The easy pickings around our feeders usually draw immatures, so we're having some trouble being certain, from quick looks, whether we're seeing Cooper's or Sharp-shins at times. (See what you think: photo left from this morning.) Telltale signs, best seen in the adult, would be the squarish head, roundish tail, and less streaked breast of the Cooper's, all relative and dependent on getting a good look. And of course, larger size—but that too is proving to be hard to judge except at the extremes. Males can be quite a bit smaller than females in accipiters, causing the three species (Goshawk being the third) to overlap in size.
Yesterday morning, for example, a hawk I took to be Sharp-shinned (and, one hopes, our familiar Artemis) was the first bird out, and her presence kept the others hungry and on guard for a brief time just after dawn. The magpies went into vociferous hawk-mode in the afternoon, showing us what we thought was Cooper's again. Having a resident colony of pie-birds is proving an aid to observation!
Photo credits for this morning's good look go to The Husband. Finally, someone who's not camera-shy: She/he sat in the Russian-olive for a full half hour, while the light changed from rosy to standard Colorado-bright.
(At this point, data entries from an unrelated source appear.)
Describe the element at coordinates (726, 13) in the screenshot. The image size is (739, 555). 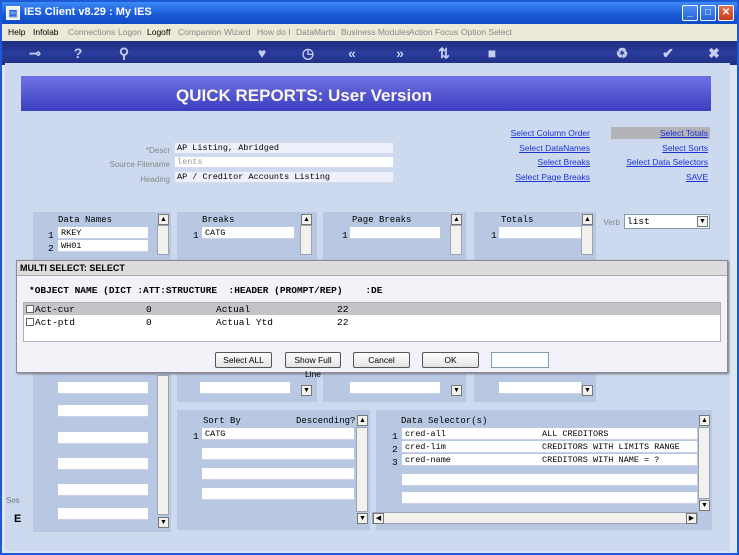
I see `close-window-button: ✕` at that location.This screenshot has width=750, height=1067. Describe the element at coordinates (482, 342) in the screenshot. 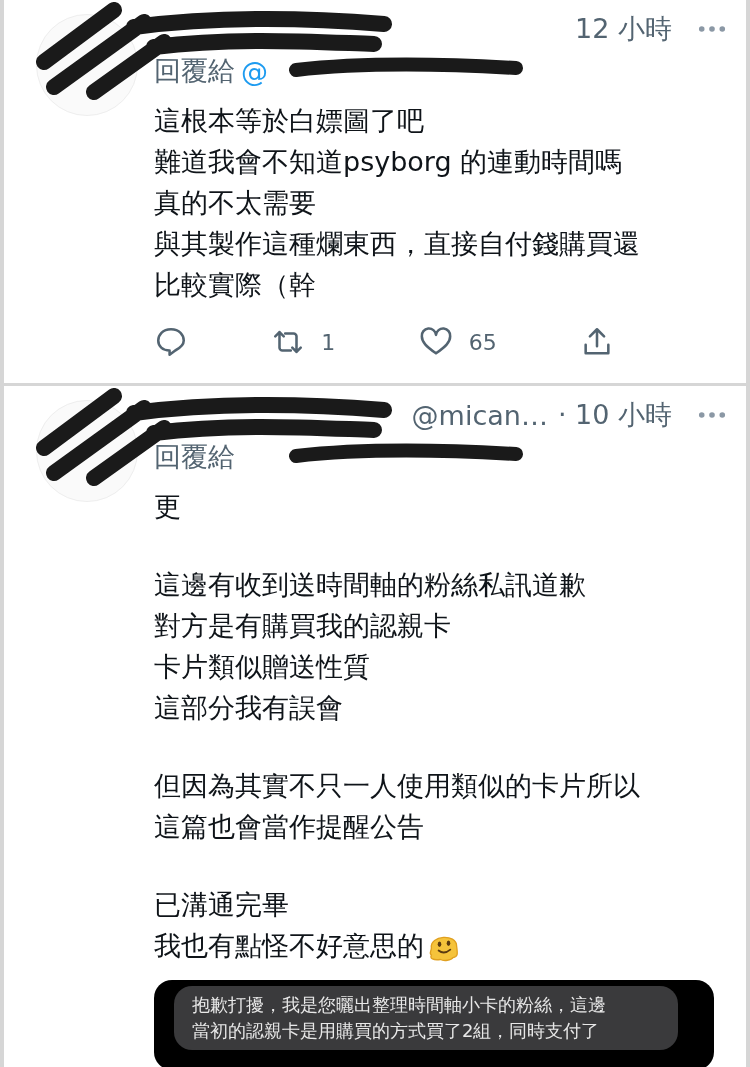

I see `like-count: 65` at that location.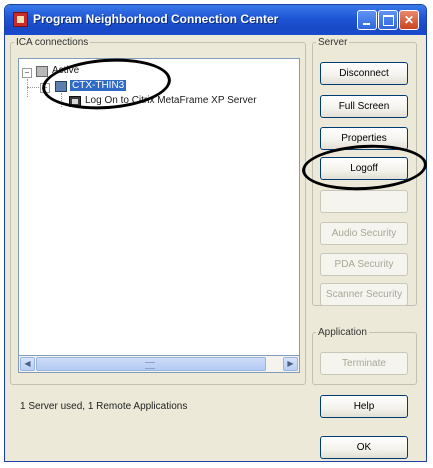 The height and width of the screenshot is (468, 433). I want to click on audio-security-button: Audio Security, so click(364, 234).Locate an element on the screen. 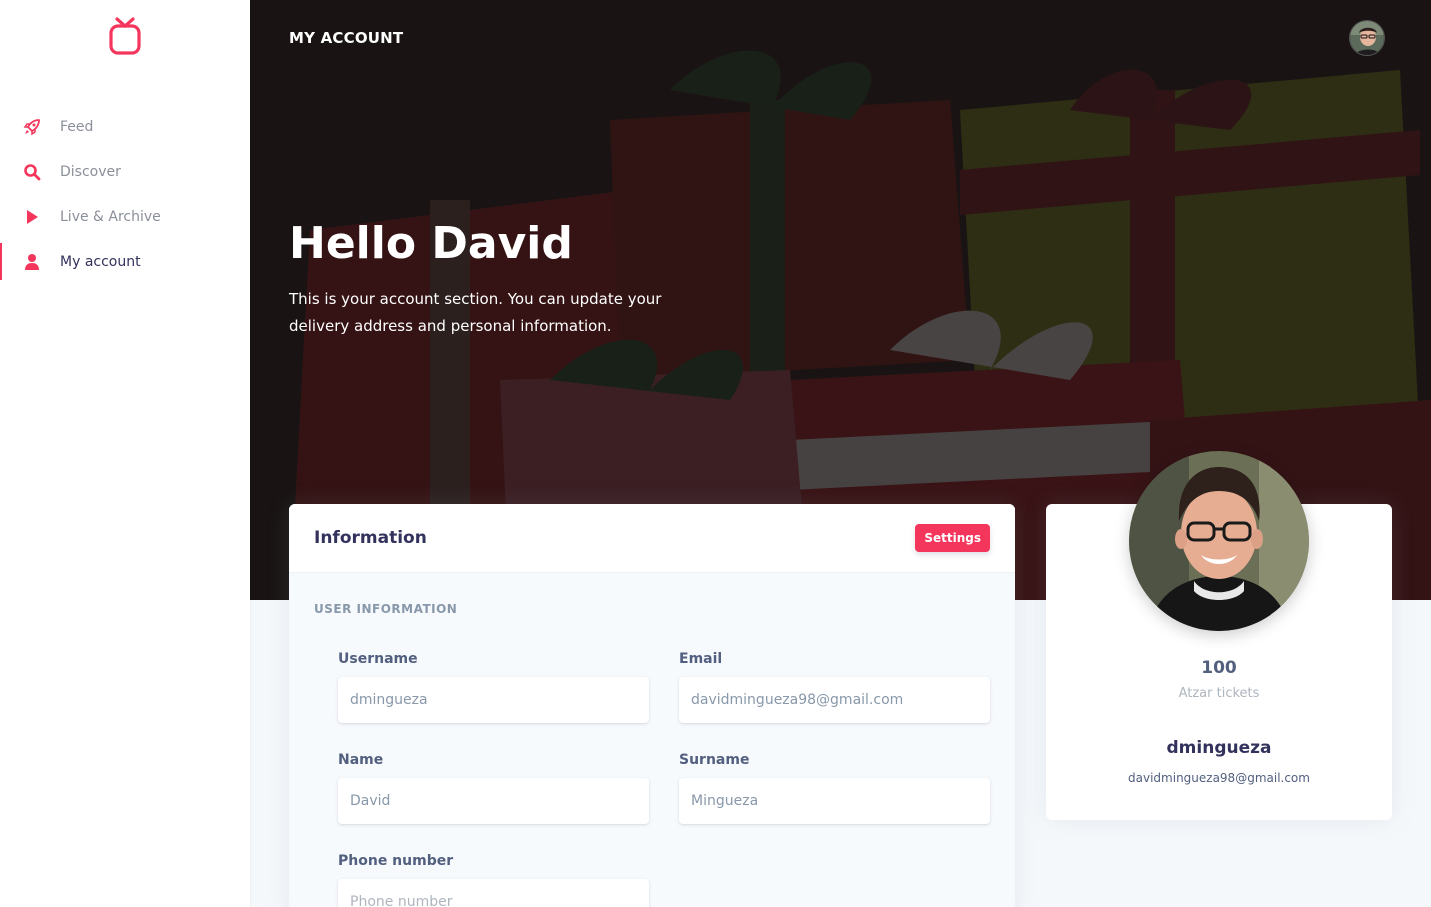  phone-field-group: Phone number Phone number is located at coordinates (494, 880).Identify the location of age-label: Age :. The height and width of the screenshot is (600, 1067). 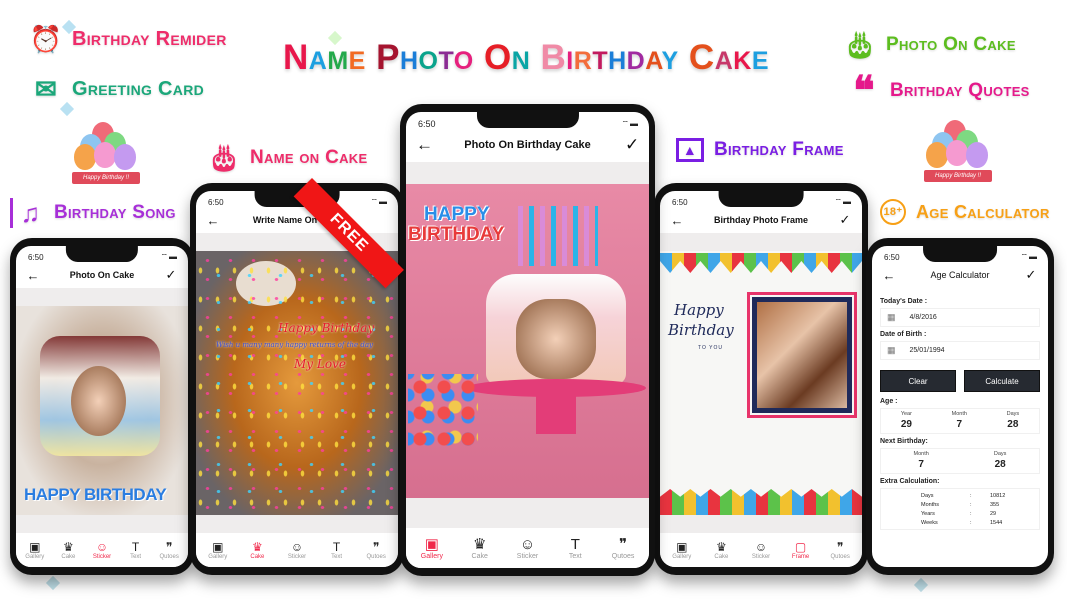
(889, 402).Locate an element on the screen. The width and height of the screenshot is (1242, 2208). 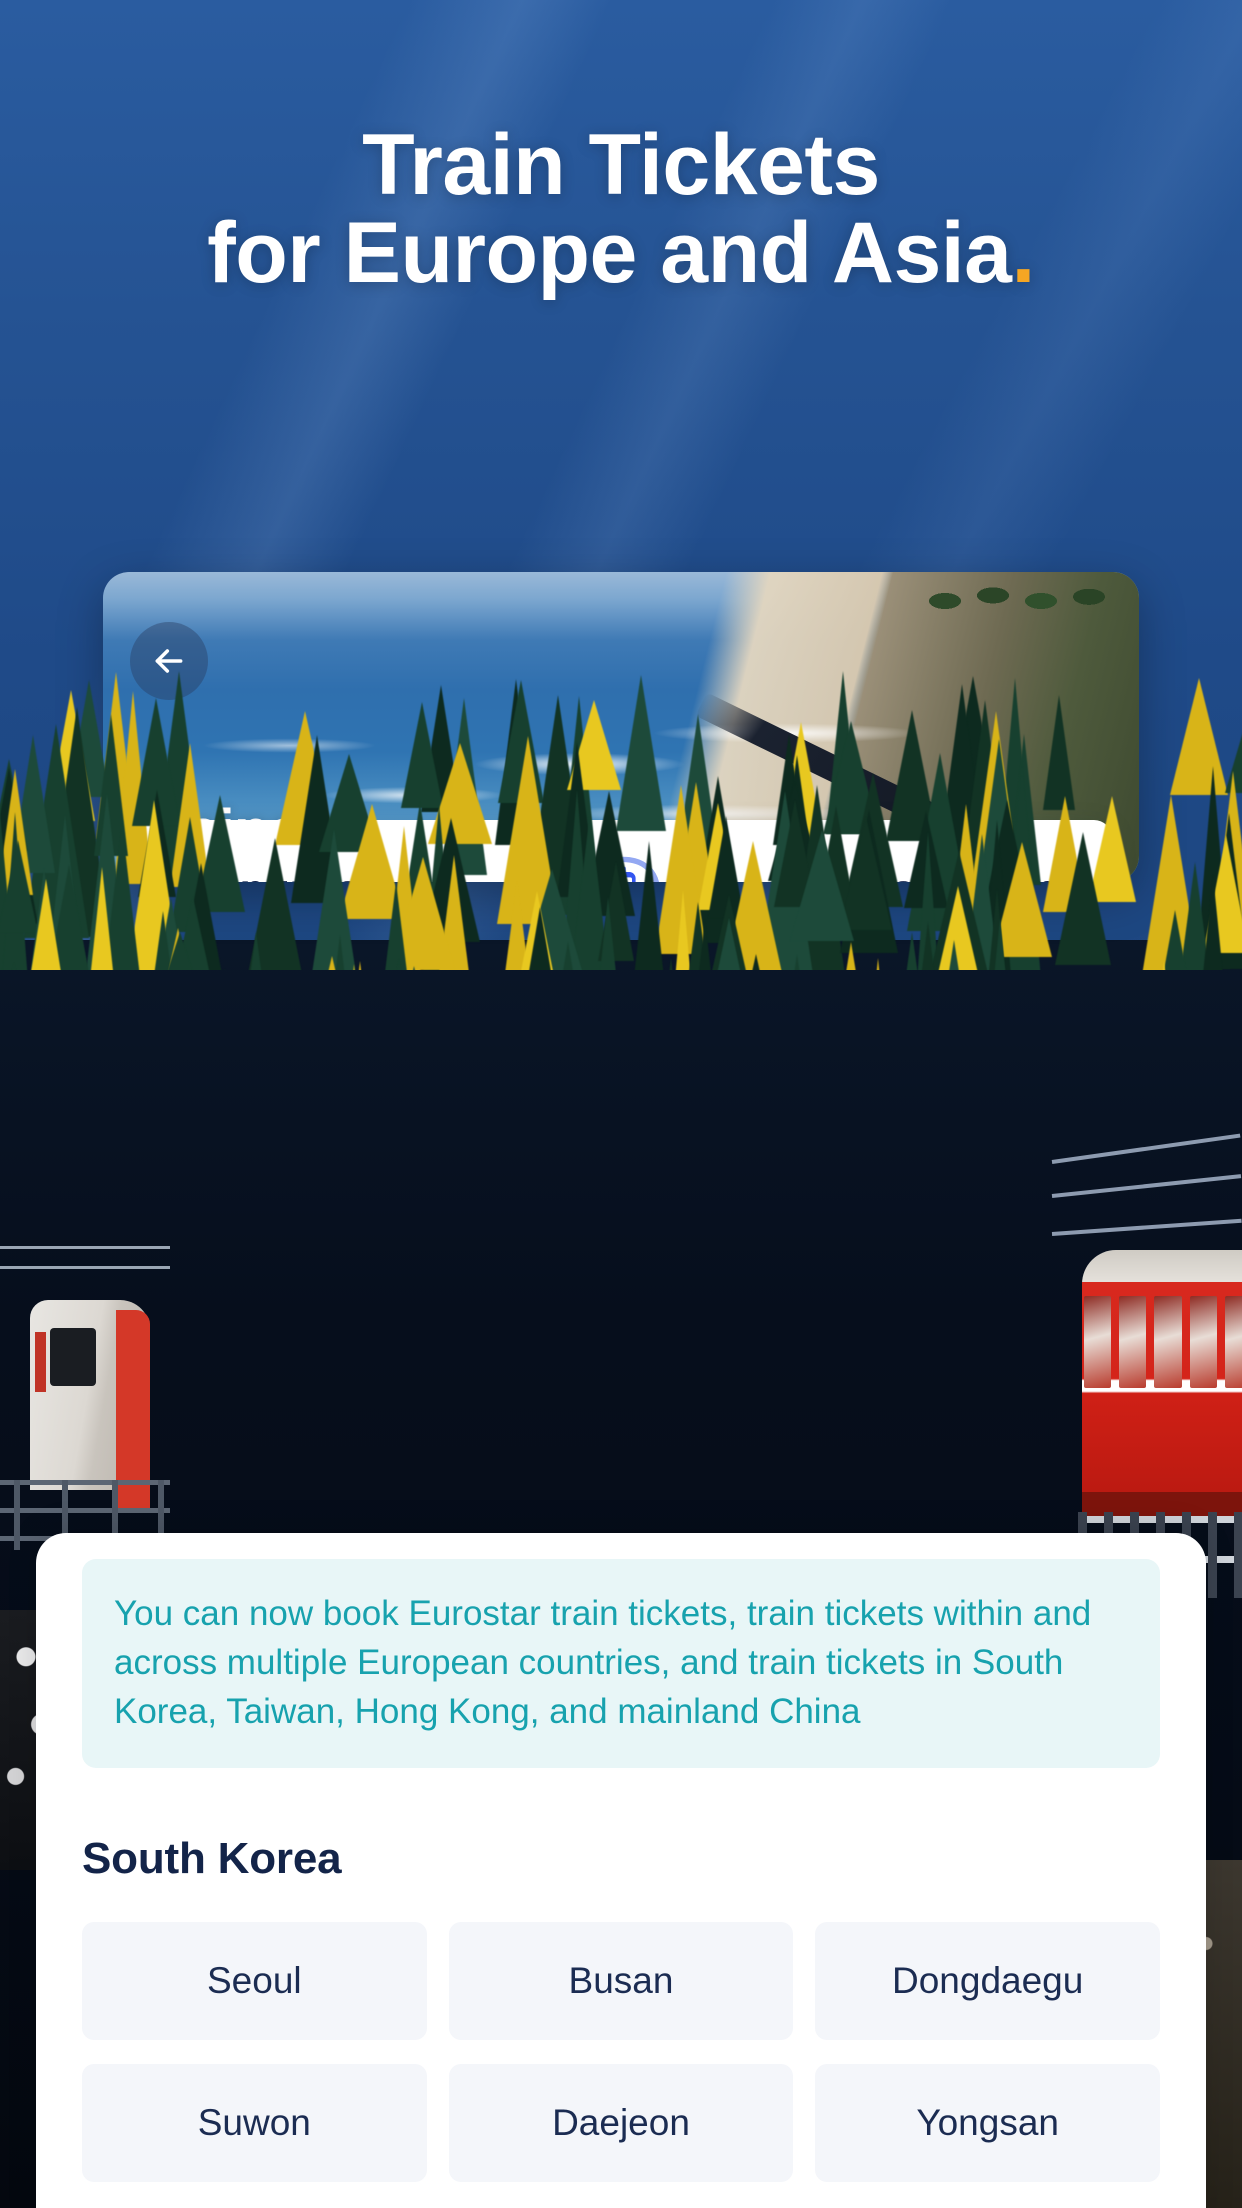
city-chip: Yongsan is located at coordinates (988, 2123).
My slide show idea didn't work as well as I'd hoped, so scroll below for an almost animated sequence. Looking right, left, and down—where's breakfast! First four around 8:45 in early light; last four around 9:15 a.m.
Cooper's Hawk Accipiter cooperii (finally! A bird sci name that makes sense!)
Consulting our old friends Niedrach & Rockwell (1939), I find this:
Cooper's Hawk. Accipiter cooperi (Bonaparte)
Field Marks. Length 15-17.5 inches; similar to sharp-shinned hawk but larger; end of tail rounded instead of straight.
Summer resident, not common; more numerous during migration. Upper Sonoran through Canadian Zone; most common in Transition.
Owing to its characteristic habit of perching close to the trunk of densely foliaged trees, this species is inconspicuous. It is seldom seen any distance from tree growth. A few pairs nest regularly on the table-land south of Denver, where, in June 1937, Bailey and Niedrach secured photographs of adults and young in their nest among the scrub oaks; others build in the evergreens near Bergen Park and south of Idaho Springs. Cooper's hawks are very fast upon the wing, and as they are not particularly shy, are often observed over the city. A few winter, but the majority leave for the south by the last of October, and do not return until early April. This hawk is a large edition of the sharp-shin and because of its size, takes much larger game. Near habitations it is a persistent poultry-killer, and consequently has aroused the animosity of farmers.
The latter, if true, should have me fearful for the chickens!